After more than a month since widespread flooding and blizzards devastated cattle producers in Nebraska and surrounding states, an animal rights group is using the tragedy to push a vegan diet.
Animal rights group People for the Ethical Treatment of Animals (PETA) announced on April 1 plans to build billboards in cities near where flooding was prevalent this spring. The press releases included an inaccurate death toll count from the storms saying “approximately 1 million calves were killed in the flooding across the Midwest—many of whose dead bodies washed up along the riverbanks.”
The planned billboards include a Holstein dairy cow wearing an activity monitoring collar that appears to be swimming in a pond. The wording on the PETA billboard says “Stop Eating Meat! They Die for Your Cruel and Dirty Habit.” Cities included Kansas City, Mo.; St. Louis, Mo.; Fargo, N.D. and Sioux Falls, S.D.
“Every hamburger or steak dinner supports an industry that has repeatedly allowed scores of sensitive animals to suffer and die in natural disasters,” says PETA Executive Vice President Tracy Reiman. “PETA’s billboard will challenge passersby to take personal responsibility for the painful deaths of these gentle calves by keeping cows and all other animals off their plates.”
The first billboard arrived in Kansas City around mid-April and have come under scrutiny from social media users and the Missouri Cattlemen’s Association. In a response to a news story by Kansas City television station FOX4, Mike Deering, the organizations executive vice president, shares that farmers and ranchers are at the mercy of the weather and these floods were devastating.

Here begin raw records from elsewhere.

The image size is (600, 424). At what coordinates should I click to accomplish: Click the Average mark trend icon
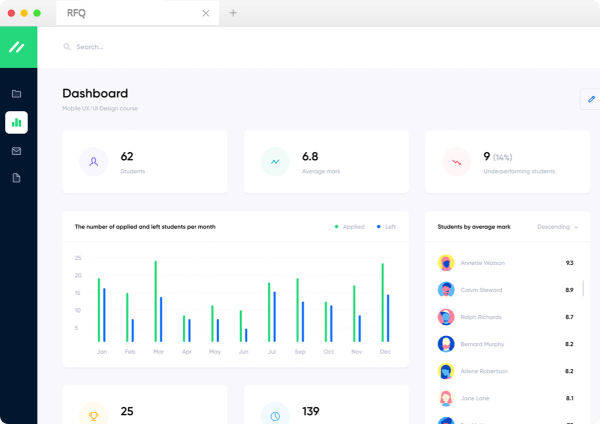tap(274, 160)
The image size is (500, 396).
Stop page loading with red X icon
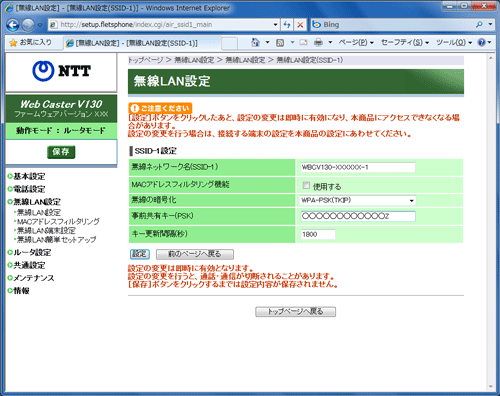[300, 25]
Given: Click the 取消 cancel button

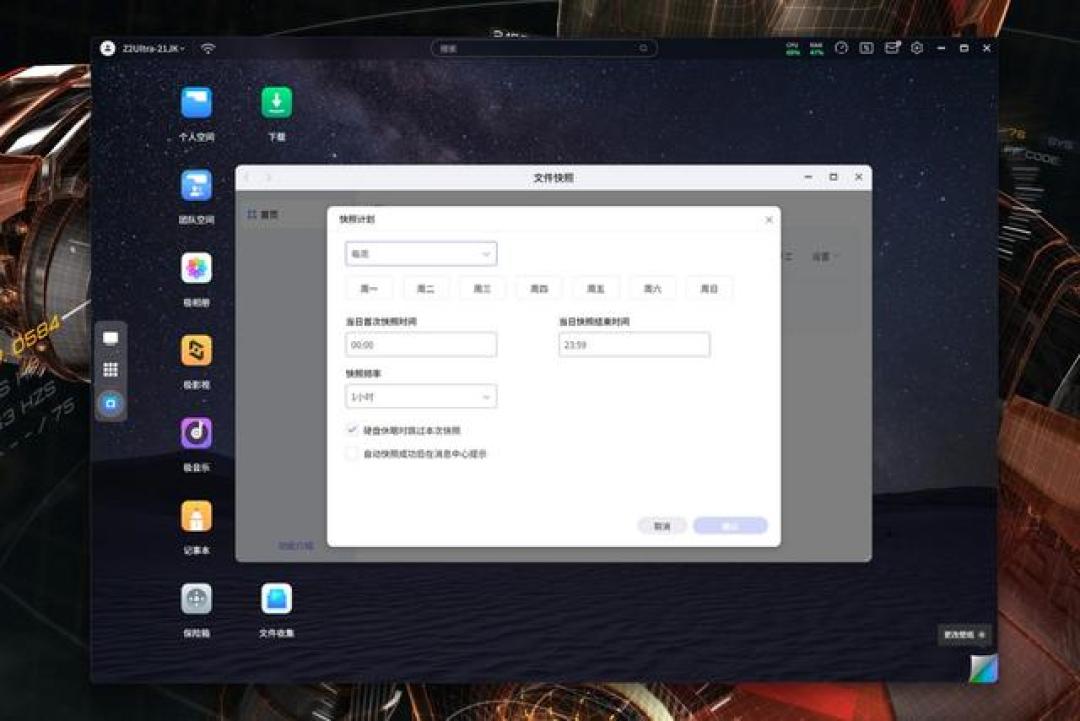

“Farm and ranch families love their animals. It’s their life. When disaster strikes, they put it all on the line to save their livestock,” Deering says. “Neighbors help neighbors. We stand tall and have zero tolerance for the hate and ignorance of PETA.”
People that FOX4 interviewed even said that the advertisement is deceptive.
“It’s out of context,” says Emily Reinhardt, who tells the TV station she rarely eats meat. “A flood happened and [it had nothing to do with] eating meat or the farmers treating cattle [poorly].”
Here is a sampling of the social media posts that have followed after the billboard became news and some of the comments point out the obliviousness of the animal rights group, while others say they aren’t going to give up eating beef:
PETA doing what PETA does best, capitalizing on a natural disaster to push their “political agenda.”
— Sunshine☀️ (@Farmlvngirl) April 25, 2019
PETA’s new Billboard along Hwy 71 and 63rd St in Kansas City. pic.twitter.com/tadXXKhd1l
PETA's new billboard alludes to the cows that drowned in recent flooding. This one is near 63rd and Prospect. pic.twitter.com/gh6Pb3jZTf
— Chris Morrison (@KCChrisM) April 24, 2019
This isn’t the first time that PETA has used tragedy to help push a vegan agenda. A crash in November 2017 involving beef cattle prompted a similar misuse of a dairy calf in a PETA billboard. After a semi-trailer hauling hogs in Minnesota rolled over in July last year the animal rights group planned a similar billboard. A March train collision with a semi-trailer in California also prompted PETA to put up a billboard telling people to go vegan.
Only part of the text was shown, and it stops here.